### INPUT MATERIAL

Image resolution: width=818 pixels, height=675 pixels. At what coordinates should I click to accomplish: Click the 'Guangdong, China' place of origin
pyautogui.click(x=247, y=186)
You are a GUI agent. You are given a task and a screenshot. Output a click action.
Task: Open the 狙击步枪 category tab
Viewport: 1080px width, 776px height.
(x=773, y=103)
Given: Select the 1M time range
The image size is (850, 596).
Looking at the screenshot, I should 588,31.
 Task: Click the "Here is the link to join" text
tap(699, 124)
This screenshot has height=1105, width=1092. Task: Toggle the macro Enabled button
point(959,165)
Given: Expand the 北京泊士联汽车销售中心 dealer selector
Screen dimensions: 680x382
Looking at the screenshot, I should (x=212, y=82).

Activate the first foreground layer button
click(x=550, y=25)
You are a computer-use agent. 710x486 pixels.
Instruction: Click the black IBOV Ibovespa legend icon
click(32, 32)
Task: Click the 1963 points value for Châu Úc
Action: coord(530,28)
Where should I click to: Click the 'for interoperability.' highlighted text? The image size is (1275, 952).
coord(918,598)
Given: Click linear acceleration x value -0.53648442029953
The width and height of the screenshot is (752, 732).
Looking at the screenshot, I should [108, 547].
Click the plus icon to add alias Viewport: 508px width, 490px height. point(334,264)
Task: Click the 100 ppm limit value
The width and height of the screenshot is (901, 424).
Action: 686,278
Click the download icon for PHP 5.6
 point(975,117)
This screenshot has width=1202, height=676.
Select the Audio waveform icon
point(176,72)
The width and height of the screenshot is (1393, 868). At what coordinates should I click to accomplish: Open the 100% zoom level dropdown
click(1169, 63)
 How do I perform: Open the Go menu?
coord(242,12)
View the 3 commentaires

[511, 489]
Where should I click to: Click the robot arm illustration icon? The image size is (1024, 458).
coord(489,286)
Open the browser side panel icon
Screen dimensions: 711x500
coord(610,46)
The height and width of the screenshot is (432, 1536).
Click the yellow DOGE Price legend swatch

### HOW TO COMPLETE THIS TASK
Each line containing "agent" belongs in the answer; pick these out of the material and copy them.

### SOLVED PROBLEM
You are a GUI agent. You are given a task and a screenshot. Output a click action.
You are a computer-use agent. 710x486 pixels.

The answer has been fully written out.